Alla base di tutto, continua a riecheggiare l’irrisolta domanda se davvero il Concilio abbia preservato o meno l’essenza del cattolicesimo.
Solo l’intervento del Supremo Magistero, ormai da più parti invocato, anche in forza dell’imperativo evangelico non più eludibile (Mt. 28,18-19; 7,29; 21,23; Gv. 3,34-35; 17,2), potrà rispondere definitivamente.

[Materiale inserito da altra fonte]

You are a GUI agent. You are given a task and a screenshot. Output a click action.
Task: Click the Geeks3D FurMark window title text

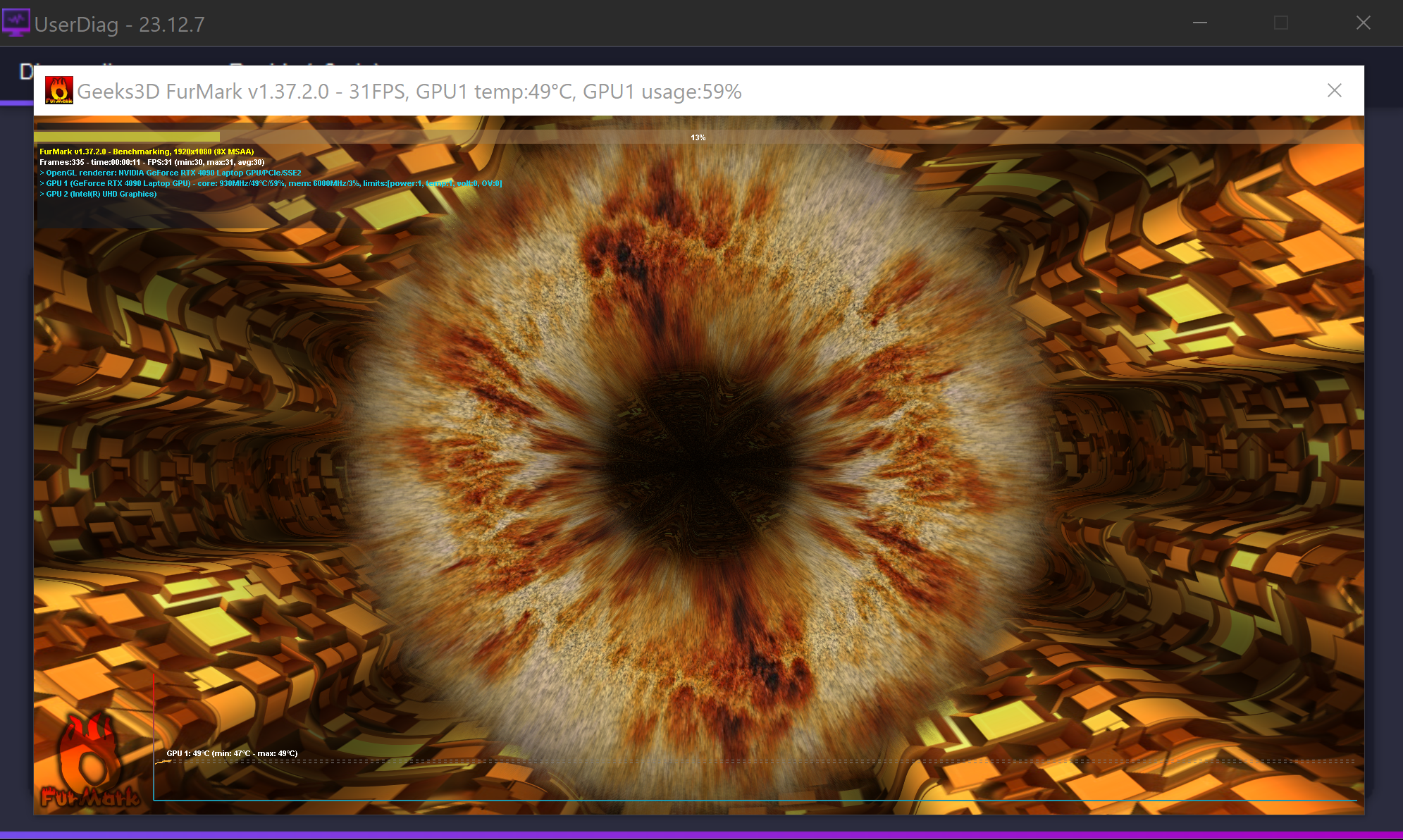tap(409, 92)
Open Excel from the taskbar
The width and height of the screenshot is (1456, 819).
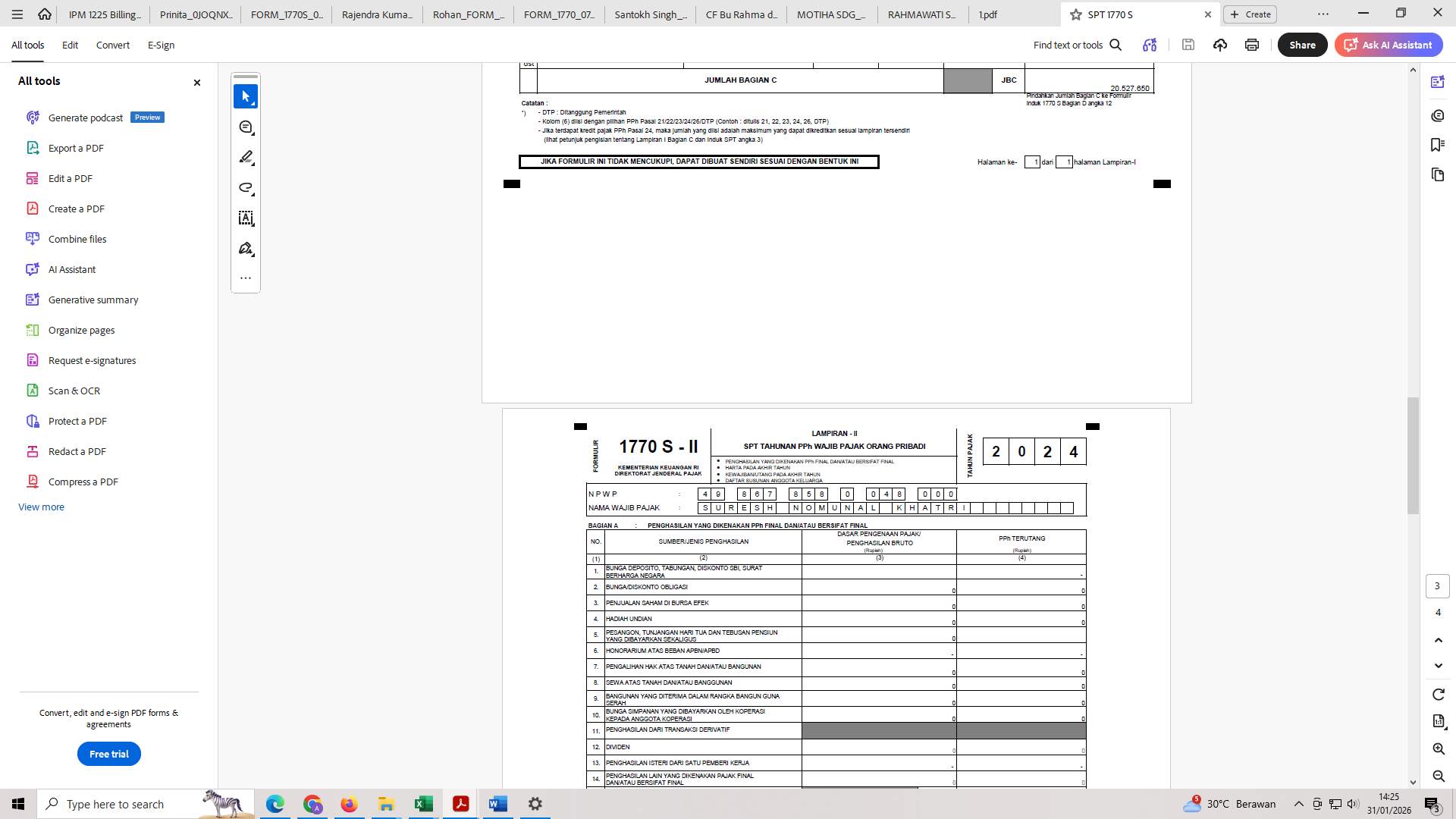423,804
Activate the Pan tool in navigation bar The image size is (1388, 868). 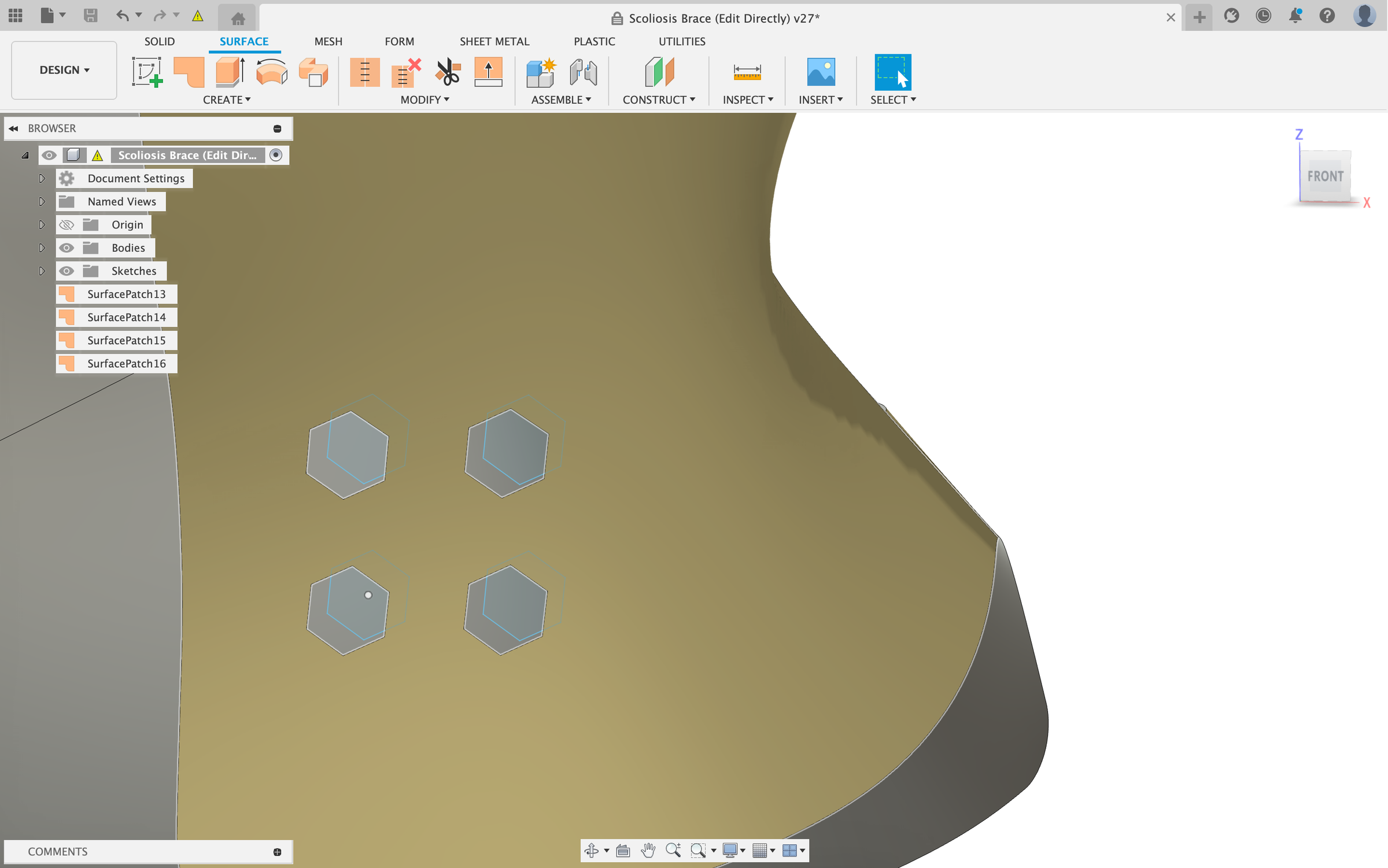pos(648,851)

Ma a questo proposito urge qualche osservazione:
a) la coscienza dell’uomo è profondamente cambiata a partire dall’ultima metà del secolo scorso: le cause sono ormai arcinote e riconducibili a fattori economici, sociologici, politici e culturali. Sicché si sono persi punti di riferimento stabili in persone o in istituzioni e il pensiero e l’azione sono risultati circoscritti, relativi, deboli appunto. Il processo di democratizzazione che coinvolge orizzontalmente tutti gli aspetti della società e degli individui riassume bene, con la sua ansia di decentramento e di frazionamento delle competenze e delle responsabilità, lo stato delle cose e delle persone;
b) il Vaticano II si è astenuto dal rivalutare l’antica e sopita coscienza, ma anzi ha preso come modello questo tipo di uomo nuovo e ne ha assecondato i bisogni circoscritti. Cinquant’anni di prassi e dottrine neoteriche hanno poi comportato sette generazioni di fedeli così impostati ed ormai assuefatti al nuovo in una Chiesa «al passo coi tempi», la stragrande maggioranza dei quali anche compiaciuti di questo nuovo, gli altri indifferenti o dimentichi del passato e perfino dell’esistenza di una Chiesa-Istituzione con la sua storia, le sue regole, i suoi dogmi e i suoi riti antichi;
c) la quasi totalità del Clero non pare coinvolta ad un recupero del passato, anche se non si possono tacere interessanti segnali in controtendenza;
d) vista la congerie delle novità sorte in sede o a seguito dell’ultimo Concilio, uno strumento di possibile chiarezza potrebbe essere un nuovo Sillabo.

Resta la consolazione e la speranza, come ricorda esattamente il prof. Radaelli menzionando Amerio, che la Chiesa può trovarsi sì a dover pareggiare i conti con la Verità, ma non potrà mai perderla. Ricordo che con parole diverse ma di identico significato, il mistico don Divo Barsotti predicava che la Chiesa, nonostante le carenze degli uomini, aveva sempre reso gloria a Dio in ogni secolo e così sarebbe stato fino alla consumazione del tempo.

“La ragionevolezza signoreggia tutti gli atti della religione cattolica che non si appoggia mai sull’uomo, creatura e dipendente, ma su Dio e l’indipendente” (R. Amerio).